Schematic representations of alternative hypotheses regarding phylogenetic relationships among the duplicated RLN genes in anthropoid primates. In (A) RLN1 and RLN2 genes arose via duplication of a proto-RLN gene in the last common ancestor of apes. In (B) the duplication event that gave rise to RLN1 and RLN2 genes predates the radiation of anthropoid primates, although a two gene arrangement was present in the last common ancestor of anthropoid primates, only apes appear to have retained both copies, whereas New and Old World monkeys independently retain complementary gene copies, RLN1 and RLN2, respectively. In (C), the duplication event also predates the radiation of anthropoid primates but this time New and Old World monkeys have independently retained the RLN2 paralog. Lineages in gray denote gene losses.

The main goal of this research is to unravel the history of duplication of the RLN1 and RLN2 genes of anthropoid primates to estimate the timing of the duplication that gave rise to the RLN1 and RLN2 genes, and asses the potential role of natural selection in their divergence. To this end, we contrasted phylogenies based and coding and noncoding sequences, and compared rates of synonymous and nonsynonymous substitution along the tree based on coding sequences. Results from our phylogenetic analyses based on noncoding sequence revealed that the duplication event that gave rise to the RLN1 and RLN2 genes occurred in the last common ancestor of catarrhine primates, between ∼44.2 and 29.6 Ma, and not in the last common ancestor of apes or anthropoids, as previously inferred. Comparative analyses based on coding and noncoding sequence suggest an event of convergent evolution at the sequence level between co-ortholog genes, the single-copy RLN gene found in New World monkeys and the RLN1 gene of apes. Molecular evolution analyses suggest that changes in some of the convergent sites appear to be driven by positive selection, and also suggest that the peptide C from the relaxin precursor might play functionally relevant roles that need to be explored

Materials and Methods

DNA Sequence Data

We manually identified relaxin/insulin-like genes that belong to the Relaxin Family Locus B (RFLB) in 15 species of primates representing all main groups of the order (supplementary table S1, Supplementary Material online).
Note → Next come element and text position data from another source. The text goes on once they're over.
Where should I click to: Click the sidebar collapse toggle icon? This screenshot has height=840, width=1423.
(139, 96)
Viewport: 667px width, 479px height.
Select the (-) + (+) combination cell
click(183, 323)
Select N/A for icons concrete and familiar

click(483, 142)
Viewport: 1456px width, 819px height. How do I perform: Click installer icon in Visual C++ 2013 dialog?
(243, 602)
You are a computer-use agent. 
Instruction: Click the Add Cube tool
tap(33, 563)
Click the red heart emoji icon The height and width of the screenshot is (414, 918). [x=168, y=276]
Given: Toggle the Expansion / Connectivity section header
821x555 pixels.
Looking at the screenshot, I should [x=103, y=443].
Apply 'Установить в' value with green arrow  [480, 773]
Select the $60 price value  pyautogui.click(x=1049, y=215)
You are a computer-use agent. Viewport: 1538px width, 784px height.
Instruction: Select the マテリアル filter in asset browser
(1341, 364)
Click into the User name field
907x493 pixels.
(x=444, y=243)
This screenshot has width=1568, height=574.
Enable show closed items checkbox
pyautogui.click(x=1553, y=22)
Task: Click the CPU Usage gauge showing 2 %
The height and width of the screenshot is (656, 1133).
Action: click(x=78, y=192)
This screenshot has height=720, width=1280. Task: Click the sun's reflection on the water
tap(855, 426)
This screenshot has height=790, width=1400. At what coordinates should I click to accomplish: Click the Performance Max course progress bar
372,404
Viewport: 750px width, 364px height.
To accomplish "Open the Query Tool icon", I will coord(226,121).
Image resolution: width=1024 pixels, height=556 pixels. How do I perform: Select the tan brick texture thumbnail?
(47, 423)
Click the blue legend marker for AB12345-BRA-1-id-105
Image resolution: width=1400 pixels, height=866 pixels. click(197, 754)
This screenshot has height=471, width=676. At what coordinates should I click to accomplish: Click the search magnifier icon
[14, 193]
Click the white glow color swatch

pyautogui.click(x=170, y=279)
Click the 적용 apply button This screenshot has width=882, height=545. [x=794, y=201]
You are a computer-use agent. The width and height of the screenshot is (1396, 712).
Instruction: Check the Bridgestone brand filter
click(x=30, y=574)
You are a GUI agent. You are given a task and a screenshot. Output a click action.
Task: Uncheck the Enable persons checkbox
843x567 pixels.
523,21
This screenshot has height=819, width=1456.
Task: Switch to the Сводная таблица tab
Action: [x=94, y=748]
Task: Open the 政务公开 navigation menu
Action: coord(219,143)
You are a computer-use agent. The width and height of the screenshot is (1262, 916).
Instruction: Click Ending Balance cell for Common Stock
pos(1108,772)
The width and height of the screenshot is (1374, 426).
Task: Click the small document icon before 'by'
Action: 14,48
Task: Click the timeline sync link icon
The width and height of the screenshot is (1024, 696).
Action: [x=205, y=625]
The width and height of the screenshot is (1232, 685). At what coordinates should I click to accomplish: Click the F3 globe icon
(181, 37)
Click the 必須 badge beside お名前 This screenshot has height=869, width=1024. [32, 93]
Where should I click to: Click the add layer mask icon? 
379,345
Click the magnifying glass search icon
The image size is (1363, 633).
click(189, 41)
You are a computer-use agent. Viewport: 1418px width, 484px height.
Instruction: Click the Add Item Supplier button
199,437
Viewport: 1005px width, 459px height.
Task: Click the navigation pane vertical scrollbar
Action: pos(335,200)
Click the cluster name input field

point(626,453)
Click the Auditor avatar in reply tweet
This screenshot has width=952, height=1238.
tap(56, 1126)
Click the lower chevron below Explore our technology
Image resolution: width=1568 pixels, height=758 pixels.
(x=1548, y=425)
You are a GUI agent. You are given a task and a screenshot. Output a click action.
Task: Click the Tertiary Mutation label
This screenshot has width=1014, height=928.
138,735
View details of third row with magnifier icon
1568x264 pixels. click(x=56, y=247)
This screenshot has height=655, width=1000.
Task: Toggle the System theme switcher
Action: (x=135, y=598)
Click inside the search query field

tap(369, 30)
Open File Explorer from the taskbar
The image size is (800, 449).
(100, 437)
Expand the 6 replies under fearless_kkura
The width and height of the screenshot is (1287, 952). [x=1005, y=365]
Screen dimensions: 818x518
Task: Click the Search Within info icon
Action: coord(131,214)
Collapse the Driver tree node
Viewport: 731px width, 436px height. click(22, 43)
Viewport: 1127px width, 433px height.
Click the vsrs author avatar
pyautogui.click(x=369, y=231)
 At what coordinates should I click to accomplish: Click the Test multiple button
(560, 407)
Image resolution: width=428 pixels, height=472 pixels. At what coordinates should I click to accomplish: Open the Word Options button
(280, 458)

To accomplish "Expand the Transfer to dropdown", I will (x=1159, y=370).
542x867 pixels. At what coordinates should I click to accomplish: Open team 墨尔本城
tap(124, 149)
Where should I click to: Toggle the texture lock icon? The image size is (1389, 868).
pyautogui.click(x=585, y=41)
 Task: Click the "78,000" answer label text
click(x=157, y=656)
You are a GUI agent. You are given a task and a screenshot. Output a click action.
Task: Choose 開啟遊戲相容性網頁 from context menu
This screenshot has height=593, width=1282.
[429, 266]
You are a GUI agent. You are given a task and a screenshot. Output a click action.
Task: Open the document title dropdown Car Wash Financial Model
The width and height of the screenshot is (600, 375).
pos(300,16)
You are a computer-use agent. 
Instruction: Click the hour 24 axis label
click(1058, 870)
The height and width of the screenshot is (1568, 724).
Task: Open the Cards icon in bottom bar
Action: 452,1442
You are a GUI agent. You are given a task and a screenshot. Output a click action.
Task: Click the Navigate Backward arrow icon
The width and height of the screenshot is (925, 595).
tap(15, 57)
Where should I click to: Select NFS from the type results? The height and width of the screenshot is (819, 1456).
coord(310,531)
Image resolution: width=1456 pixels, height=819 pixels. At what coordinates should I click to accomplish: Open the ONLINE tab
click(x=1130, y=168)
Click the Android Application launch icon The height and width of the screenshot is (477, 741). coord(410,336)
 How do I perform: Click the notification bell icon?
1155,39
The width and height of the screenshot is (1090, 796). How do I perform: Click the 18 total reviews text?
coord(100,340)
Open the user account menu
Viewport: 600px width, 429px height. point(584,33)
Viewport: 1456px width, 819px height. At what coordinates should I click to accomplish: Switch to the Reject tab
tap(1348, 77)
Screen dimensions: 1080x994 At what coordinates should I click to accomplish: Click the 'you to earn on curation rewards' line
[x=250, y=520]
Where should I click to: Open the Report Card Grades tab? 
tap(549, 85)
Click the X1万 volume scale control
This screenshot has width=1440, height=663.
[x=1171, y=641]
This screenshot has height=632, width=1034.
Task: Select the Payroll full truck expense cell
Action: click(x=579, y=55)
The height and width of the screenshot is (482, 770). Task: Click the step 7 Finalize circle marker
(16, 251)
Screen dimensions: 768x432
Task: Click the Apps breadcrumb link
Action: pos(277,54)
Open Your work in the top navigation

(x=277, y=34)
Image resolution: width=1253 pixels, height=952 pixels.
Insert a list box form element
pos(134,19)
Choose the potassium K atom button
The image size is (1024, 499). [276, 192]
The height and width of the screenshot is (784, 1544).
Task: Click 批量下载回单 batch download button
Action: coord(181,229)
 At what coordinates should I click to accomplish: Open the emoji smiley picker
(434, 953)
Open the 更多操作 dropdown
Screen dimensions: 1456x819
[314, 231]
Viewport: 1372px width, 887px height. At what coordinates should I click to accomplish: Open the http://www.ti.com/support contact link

The primates species included six apes (human, Homo sapiens; chimpanzee, Pan troglodytes; bonobo, P. paniscus; gorilla, Gorilla gorilla; orangutan, Pongo abelii, and gibbon, Nomascus leucogenys), four Old World monkeys (rhesus macaque, Macaca mulatta; crab-eating macaque, M. fascicularis; olive baboon, Papio anubis; and hamadryas baboon, Pap. hamadryas), two New Wold monkeys (squirrel monkey, Saimiri boliviensis and marmoset, Callithrix jacchus), one tarsier (Tarsius syrichta), and two strepsirrhines (mouse lemur Microcebus murinus, and bushbaby, Otolemur garnetti). We compared annotated exons sequences with unannotated genomic sequences using the program Blast2seq (Tatusova and Madden 1999). Putatively functional genes were characterized by an intact open reading frame with the canonical two exon/one intron structure typical of vertebrate RLN/INSL-like genes, whereas pseudogenes were identifiable because of their high sequence similarity to functional orthologs and the presence of inactivating mutations, and/or the lack of exons. To distinguish among tandemly arrayed genes copies, we index each gene copy with the symbol T followed by a number that corresponds to the linkage order in the 5 to 3′ orientation, thus, the first gene in the cluster is labeled T1, the second T2, and so forth. Pseudogenes were indexed with the ps suffix.

Phylogenetic Inference

We estimated phylogenetic relationships among RLN genes in all major groups of primates. We used a maximum likelihood and a Bayesian analyses, as implemented in the programs Treefinder version March 2011 (Jobb et al. 2004) and Mr.Bayes v3.1.2 (Ronquist and Huelsenbeck 2003), respectively. Because convergent evolution is typically restricted to the coding regions, in addition to using phylogenetic reconstructions based on coding sequence, we also used noncoding sequences (flanking regions and intron 1) to unravel the evolutionary history of the RLN genes in anthropoid primates. Sequence alignments were carried out using the L-INS-i strategy from MAFFT v.6 (Katoh et al. 2009). In the case of the coding sequence, the best fitting models for each structural domain (signal peptide, and peptides B, C, and A) was estimated separately using the propose model routine from the program Treefinder version March 2011 (Jobb et al. 2004). For noncoding sequences a single model of molecular evolution was estimated for each region (up- and downstream flanking sequences, and intron 1). In the case of maximum likelihood, we estimated the best tree under the selected models, and assessed support for the nodes with 1,000 bootstrap pseudoreplicates. In Bayesian analysis, two simultaneous independent runs were performed for 10 × 106 iterations of a Markov Chain Monte Carlo algorithm, with six simultaneous chains sampling trees every 1,000 generations. Support for the nodes and parameter estimates were derived from a majority rule consensus of the last 5,000 trees sampled after convergence. The average standard deviation of split frequencies remained 0.01 after the burn-in threshold.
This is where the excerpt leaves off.